CA Douai, 2e ch. civ., 23 juin 1994, n° 4060-92
DOUAI
Arrêt
Confirmation
PARTIES
Demandeur :
Tant, Grave (ès qual.)
Défendeur :
Les Fils de Louis Mulliez (SA)
COMPOSITION DE LA JURIDICTION
Président :
M. Courdent
Conseillers :
M. Delaude, Mme Laplane
Avoués :
SCP Cochemé-Kraut, SCP Le Marc'Hadour-Pouille-Groulez
Avocats :
Mes Dubreuil, Gast.
Attendu que le 5 juin 1992 Maître Grave liquidateur de Madame Tant en liquidation et Monsieur Yvon Tant ont relevé appel du jugement rendu par le tribunal de commerce de Roubaix Tourcoing le 26 février 1992 qui les a déboutés de leur demande en annulation ou résolution du contrat de franchise passé le 25 mars 1987 avec la SA Les Fils de Louis Mulliez pour dol, pour manquement grave et répété de l'obligation de fourniture, pour absence d'exclusivité territoriale de leur demande en paiement de dommages intérêts et de 10.000 F en vertu de l'article 700 du nouveau code de procédure civile, qui a débouté la SA Les Fils de Louis Mulliez de sa demande reconventionnelle et qui a condamné Monsieur Tant à payer à la SA Les Fils de Louis Mulliez la somme de 3.000 F en vertu de l'article 700 du nouveau code de procédure civile.
Attendu que Monsieur Yvon Tant demande acte de ce qu'il se désiste de son appel.

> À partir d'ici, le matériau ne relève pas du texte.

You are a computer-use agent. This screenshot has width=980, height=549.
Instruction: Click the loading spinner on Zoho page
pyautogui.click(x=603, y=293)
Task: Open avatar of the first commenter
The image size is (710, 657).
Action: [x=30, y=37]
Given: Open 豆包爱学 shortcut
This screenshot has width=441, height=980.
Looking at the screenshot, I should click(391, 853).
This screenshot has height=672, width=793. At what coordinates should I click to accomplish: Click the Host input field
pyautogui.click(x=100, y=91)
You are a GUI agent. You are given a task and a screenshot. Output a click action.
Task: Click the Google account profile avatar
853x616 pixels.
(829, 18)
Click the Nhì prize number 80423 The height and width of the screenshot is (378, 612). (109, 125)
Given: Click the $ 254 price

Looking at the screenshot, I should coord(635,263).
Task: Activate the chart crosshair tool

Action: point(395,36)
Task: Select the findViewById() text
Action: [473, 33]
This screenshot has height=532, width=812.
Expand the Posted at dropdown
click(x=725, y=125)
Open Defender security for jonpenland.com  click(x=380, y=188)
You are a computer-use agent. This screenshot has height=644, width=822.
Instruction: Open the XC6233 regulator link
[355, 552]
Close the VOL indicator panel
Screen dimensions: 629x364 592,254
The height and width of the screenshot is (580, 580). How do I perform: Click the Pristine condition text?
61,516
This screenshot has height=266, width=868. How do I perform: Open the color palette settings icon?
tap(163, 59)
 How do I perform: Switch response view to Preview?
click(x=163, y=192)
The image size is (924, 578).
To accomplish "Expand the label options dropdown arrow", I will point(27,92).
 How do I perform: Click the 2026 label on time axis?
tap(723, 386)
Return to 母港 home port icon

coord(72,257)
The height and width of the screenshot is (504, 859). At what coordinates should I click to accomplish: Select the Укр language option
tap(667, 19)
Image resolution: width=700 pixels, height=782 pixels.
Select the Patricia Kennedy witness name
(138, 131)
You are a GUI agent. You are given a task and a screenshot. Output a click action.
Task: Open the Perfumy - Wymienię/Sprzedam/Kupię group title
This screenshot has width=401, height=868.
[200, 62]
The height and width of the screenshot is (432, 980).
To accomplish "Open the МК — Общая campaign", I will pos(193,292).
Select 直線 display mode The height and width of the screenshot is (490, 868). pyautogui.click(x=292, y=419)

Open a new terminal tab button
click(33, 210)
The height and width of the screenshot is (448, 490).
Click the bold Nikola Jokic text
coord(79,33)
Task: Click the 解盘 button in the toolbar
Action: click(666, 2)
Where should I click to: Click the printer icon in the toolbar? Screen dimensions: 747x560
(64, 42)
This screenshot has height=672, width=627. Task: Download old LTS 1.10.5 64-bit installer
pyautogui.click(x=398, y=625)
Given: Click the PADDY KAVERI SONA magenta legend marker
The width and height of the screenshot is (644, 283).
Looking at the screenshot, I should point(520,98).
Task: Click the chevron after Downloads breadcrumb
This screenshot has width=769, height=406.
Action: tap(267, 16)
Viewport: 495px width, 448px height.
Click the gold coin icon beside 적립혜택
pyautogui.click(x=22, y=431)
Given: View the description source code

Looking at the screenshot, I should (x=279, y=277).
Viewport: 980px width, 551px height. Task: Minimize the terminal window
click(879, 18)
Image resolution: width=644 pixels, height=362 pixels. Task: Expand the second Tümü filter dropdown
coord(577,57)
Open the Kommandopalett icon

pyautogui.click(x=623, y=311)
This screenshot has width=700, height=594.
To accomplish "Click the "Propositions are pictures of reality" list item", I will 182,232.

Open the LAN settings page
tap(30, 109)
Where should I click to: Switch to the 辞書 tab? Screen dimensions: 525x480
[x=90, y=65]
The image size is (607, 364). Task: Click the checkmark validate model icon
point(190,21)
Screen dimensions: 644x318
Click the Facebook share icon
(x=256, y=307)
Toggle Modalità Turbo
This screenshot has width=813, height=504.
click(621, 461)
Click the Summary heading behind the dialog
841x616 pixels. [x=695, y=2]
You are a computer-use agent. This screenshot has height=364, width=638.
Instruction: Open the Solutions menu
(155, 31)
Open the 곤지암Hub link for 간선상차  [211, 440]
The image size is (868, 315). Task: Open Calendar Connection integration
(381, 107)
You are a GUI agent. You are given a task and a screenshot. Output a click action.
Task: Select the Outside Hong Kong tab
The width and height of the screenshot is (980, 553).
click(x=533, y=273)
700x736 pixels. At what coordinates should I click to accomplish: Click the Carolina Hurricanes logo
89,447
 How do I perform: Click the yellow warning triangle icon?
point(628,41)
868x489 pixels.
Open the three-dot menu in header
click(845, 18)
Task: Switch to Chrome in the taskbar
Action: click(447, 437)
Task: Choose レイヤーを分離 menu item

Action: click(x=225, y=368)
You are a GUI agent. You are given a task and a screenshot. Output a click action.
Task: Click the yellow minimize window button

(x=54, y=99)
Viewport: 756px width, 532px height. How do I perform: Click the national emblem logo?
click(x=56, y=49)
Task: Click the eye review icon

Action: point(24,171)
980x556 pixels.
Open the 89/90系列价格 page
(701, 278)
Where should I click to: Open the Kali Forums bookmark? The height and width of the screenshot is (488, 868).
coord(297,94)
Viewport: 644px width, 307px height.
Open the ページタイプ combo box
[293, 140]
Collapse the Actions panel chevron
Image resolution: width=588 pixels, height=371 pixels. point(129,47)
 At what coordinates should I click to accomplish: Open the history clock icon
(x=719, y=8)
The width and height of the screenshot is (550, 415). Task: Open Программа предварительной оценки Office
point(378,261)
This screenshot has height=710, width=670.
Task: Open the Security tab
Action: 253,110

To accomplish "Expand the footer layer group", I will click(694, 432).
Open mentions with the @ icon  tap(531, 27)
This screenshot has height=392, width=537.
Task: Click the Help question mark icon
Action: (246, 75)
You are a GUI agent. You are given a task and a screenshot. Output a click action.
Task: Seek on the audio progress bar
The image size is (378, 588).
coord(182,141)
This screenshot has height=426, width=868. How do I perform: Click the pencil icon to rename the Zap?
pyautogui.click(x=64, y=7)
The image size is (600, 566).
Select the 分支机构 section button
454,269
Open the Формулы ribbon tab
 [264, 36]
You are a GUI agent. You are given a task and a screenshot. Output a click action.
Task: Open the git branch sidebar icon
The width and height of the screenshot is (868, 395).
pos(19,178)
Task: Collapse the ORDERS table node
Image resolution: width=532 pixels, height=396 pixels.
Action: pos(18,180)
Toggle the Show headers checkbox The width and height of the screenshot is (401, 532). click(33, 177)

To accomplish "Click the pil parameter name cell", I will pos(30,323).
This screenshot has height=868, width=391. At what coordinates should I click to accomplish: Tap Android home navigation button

Que Maître Grave, es qualités conclut à la réformation du jugement, demande de prononcer la résolution judiciaire du contrat de franchise, de dire que l'intimée n'a pas respecté son obligation précontractuelle de renseignements et de loyauté, de dire qu'elle s'est immiscée dans l'exploitation du commerce en imposant les prix de revente, en plaçant la commerçante dans un état de dépendance économique en méconnaissant ses obligations contractuelles, de dire que le dépôt de bilan et la liquidation judiciaire de Madame Tant sont les conséquences directes des fautes commises par l'intimée, de chiffrer le préjudice à 872.363,20 F, de condamner l'intimée à lui payer es qualités la somme de 472.363,20 F, ainsi que 400.000 F au titre du préjudice moral et du manque à gagner ainsi que 10.000 F en vertu de l'article 700 du nouveau code de procédure civile.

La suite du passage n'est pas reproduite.